Marcos is, apart from having started the production of a book which reflects his 25 years of trajectory, currently elaborating a new series which consists of a deepening and, at the same time, a detachment of his last chapter in “All the Cities”: landscapes.

Since its still in full production phase, he admits it doesn’t have a name yet to encompass it. Still, the artist affirms it is a spiritual quest that goes “way beyond” his last series. “I am excited to search for different ways of thinking, and that’s what I do. Thus, I believe that if my work, despite its permanent formal changes, has a distinctive feature it is exactly that: the opposites game” he synthesizes, accounting for the fact that the colliding forces on the plain will survive forever as an organizing concept for all his work.

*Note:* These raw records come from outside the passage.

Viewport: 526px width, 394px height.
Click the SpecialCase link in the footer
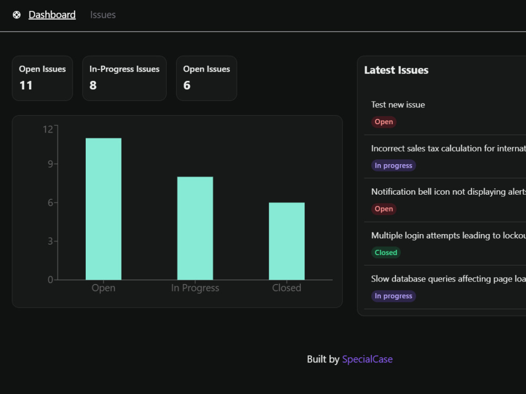tap(367, 359)
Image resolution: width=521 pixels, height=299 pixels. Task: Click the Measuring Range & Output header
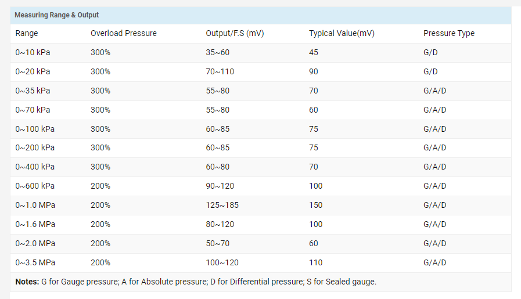pos(56,15)
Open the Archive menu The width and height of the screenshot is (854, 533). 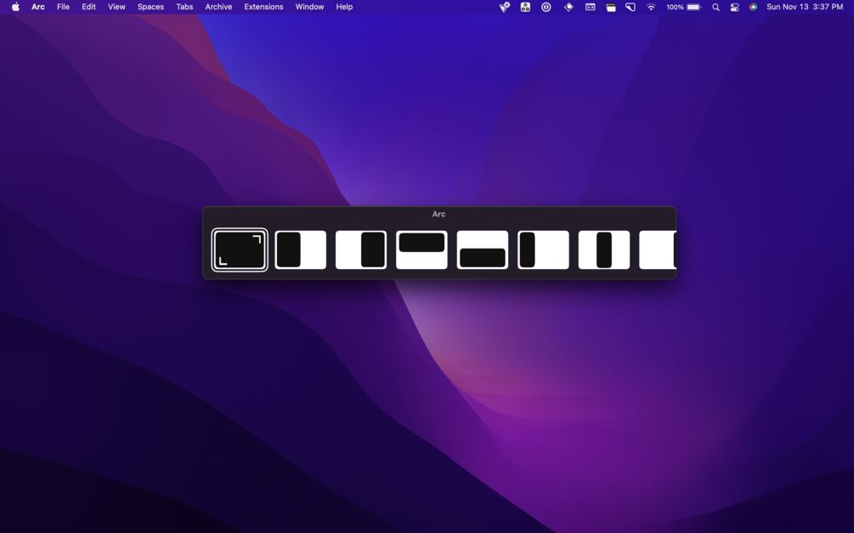pos(218,7)
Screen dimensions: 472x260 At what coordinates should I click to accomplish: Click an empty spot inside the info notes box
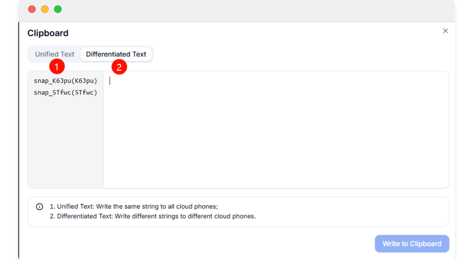[x=351, y=212]
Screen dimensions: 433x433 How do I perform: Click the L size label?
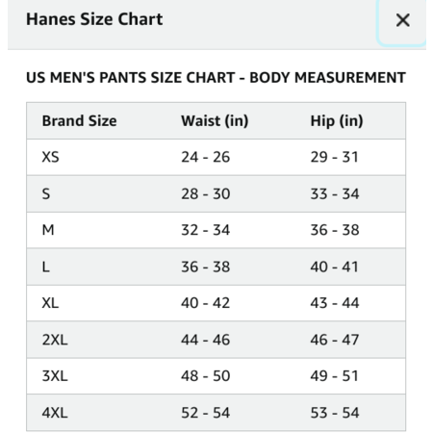point(46,267)
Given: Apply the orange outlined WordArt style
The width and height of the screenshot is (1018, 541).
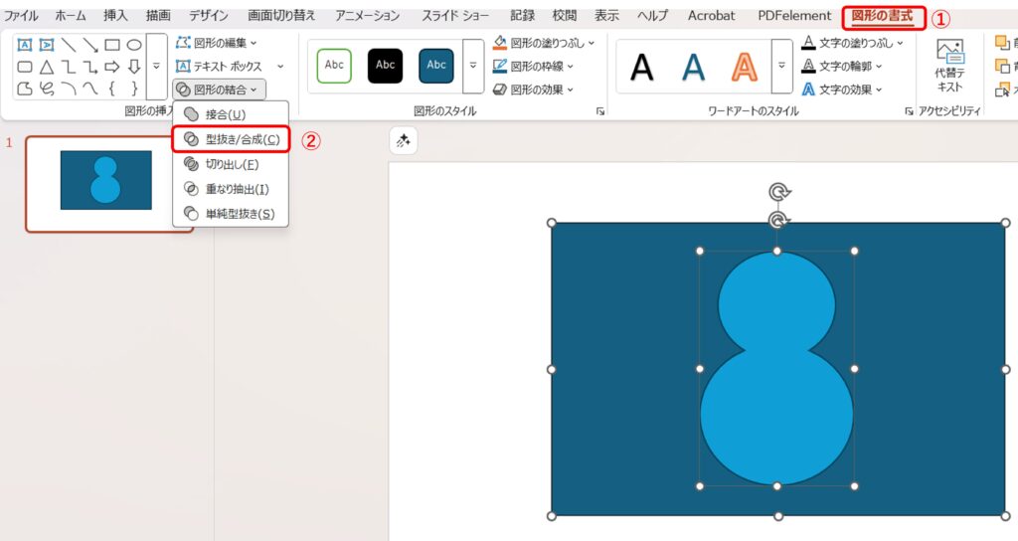Looking at the screenshot, I should point(744,66).
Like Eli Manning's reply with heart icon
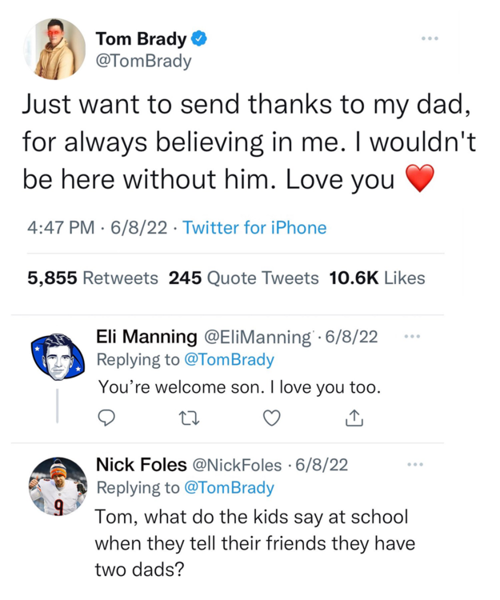This screenshot has width=500, height=600. (273, 417)
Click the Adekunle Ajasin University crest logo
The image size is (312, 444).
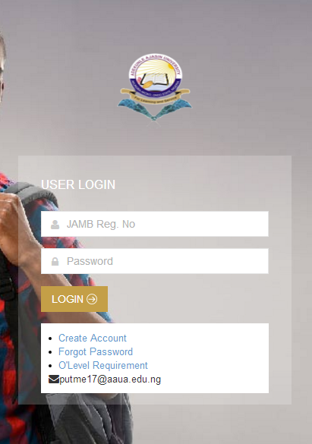155,89
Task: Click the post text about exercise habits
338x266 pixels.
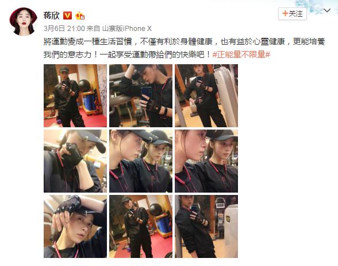Action: pos(185,48)
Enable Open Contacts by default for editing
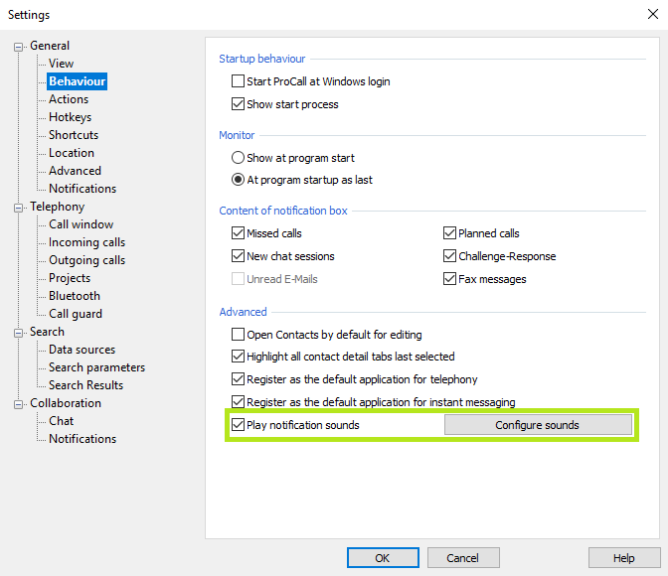 (238, 335)
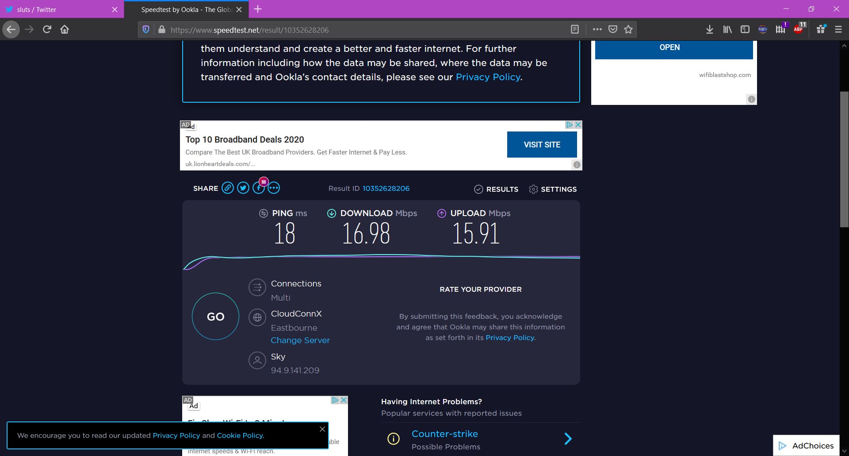This screenshot has height=456, width=849.
Task: Open the RESULTS menu item
Action: click(x=496, y=189)
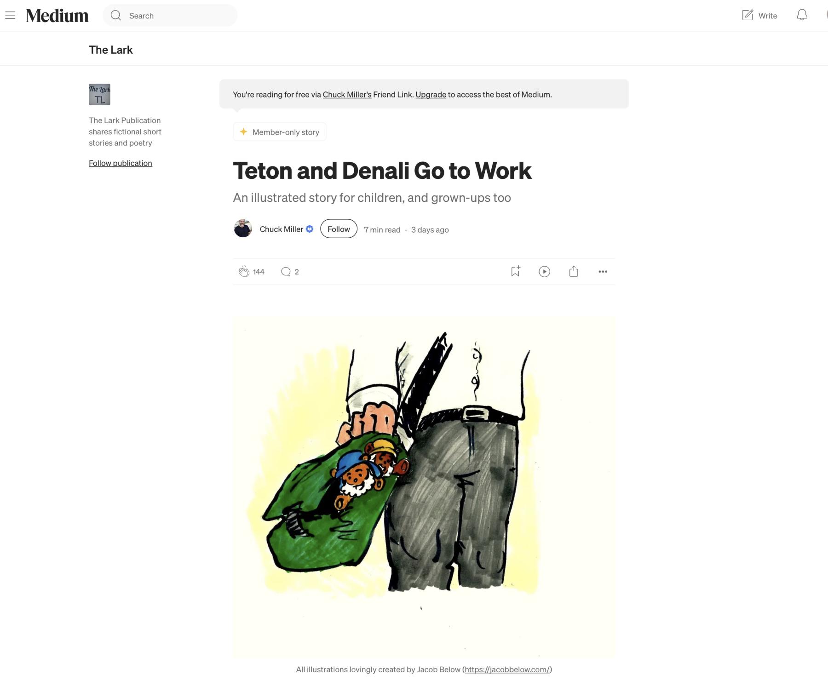The image size is (828, 686).
Task: Save story with bookmark icon
Action: 515,271
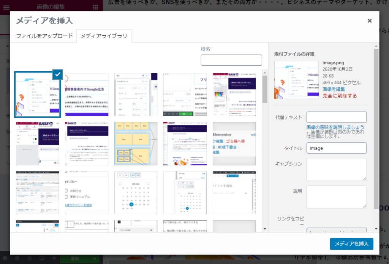Open the hamburger menu in the top bar

pos(6,6)
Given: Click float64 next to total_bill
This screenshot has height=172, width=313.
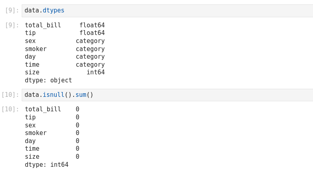Looking at the screenshot, I should pos(92,25).
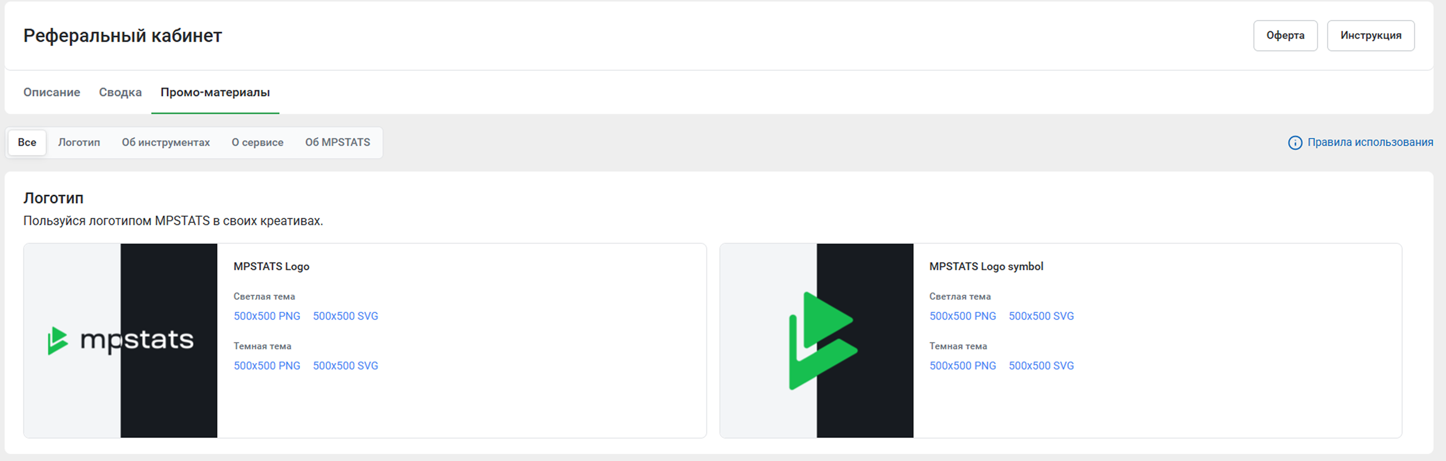Open the Оферта document
1446x461 pixels.
(1284, 35)
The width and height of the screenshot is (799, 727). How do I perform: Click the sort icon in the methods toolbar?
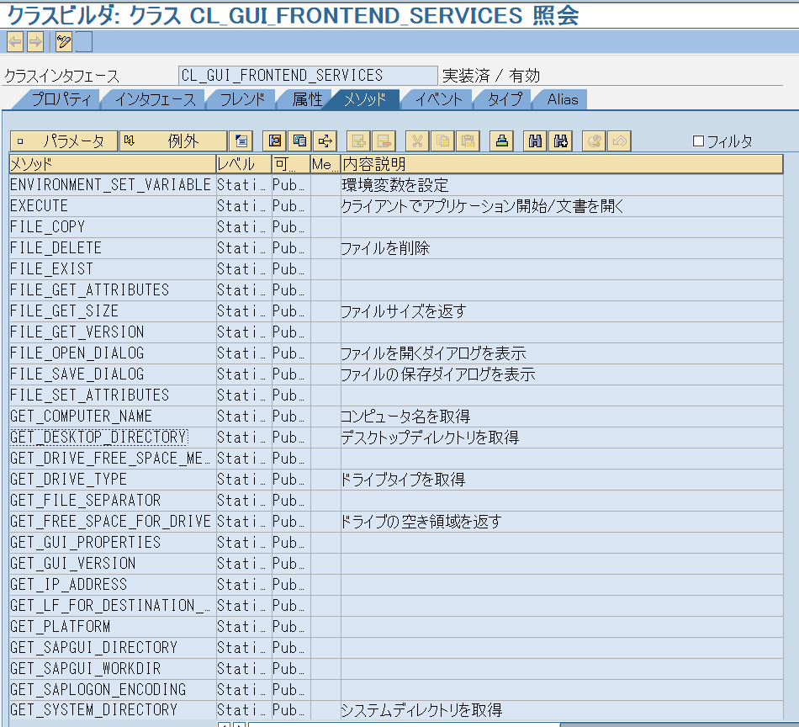(273, 141)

Grieta / Óleo sobre tela / 90 x 110cm

Marcos questions himself and does not answer, he believes in the search and doesn’t search for someone to believe in, his life is a permanent reflection. Maybe because of that he doesn’t have too many clear referents nowadays, beyond his “first big love” Vincent Van Gogh and the British David Hockney. Both artists, coincidentally, were synesthetic. Meaning, they had the exceptional quality of perceiving a stimuli by another one different than the ordinary as, for example, seeing with the ears. Could Marcos hear images? Even if he admits not hearing colors, his confession is remarkable: “This music with those lyrics brings to my mind a certain image or suggests a certain thing. In the images that [are] arising, there is a type of texture coming from that sound. I am way more influenced by musicians than painters”, he affirms, after naming as referents the famous British band Pink Floyd, the great poet and composer Luis Alberto Spinetta and the magnificent singer and guitarist from Soda Stereo, Gustavo Cerati, with whom he forged a friendship. “Music, being so abstract, even with the poetry it carries, is very useful for opening it to the work of art, [making it] an open work and less comprehensive in a one and only way”, he declares, reaffirming his intention of bewildering.

As if it wasn’t enough for a life that still doesn’t reach its fourth decade, Marcos is also, a teacher. But, true to his style, he doesn’t teach a painting workshop, but one of “Production and Thought”, sourcing from his spiritual quest in painting and his previous experience in the field of art to facilitate the path to his workshop students. “I consider that art by itself cannot be taught. Being an introspective spiritual discipline, one can only act as a “guide”. My work in this resembles that of a “local” in the hills, guiding you to reach where you want to go, but the hill itself you must traverse on your own. Everyone makes its own path”. The inheritance of one of his most important teachers, the renowned Carlos Peiteado, seems to lean out in his conception of art education, since this sculptor didn’t teach him how to paint but how to see the world. “I ended up understanding with him that [the artist’s search] is one profoundly spiritual” he assures, making clear, if there was still a doubt, his philosophical and reflective nature.

Paradoja III / Oil on canvas / 100 x 100cm

Marcos travelled quite a lot and his works have been exhibited through the vast Argentinian territory and also in countries like Brazil, Colombia, North America and even in private collections in Europe and Asia. However, he always returned to his picturesque neighbourhood, San Vicente, where he is now about to build a new studio surrounded by natural inspiration in the form of hills. “The best teacher that there is for me is, by far, nature. I prefer to escape to the mountains, climb some hills and [right there] I learn a lot” he asseverates, accounting for the fact that being in contact with nature is the nectar of his thoughts, and that his travels are not more than profound resignifications with which he will still materialize, as the sun goes on shining, like “wise bloodlife by [its canvas]”.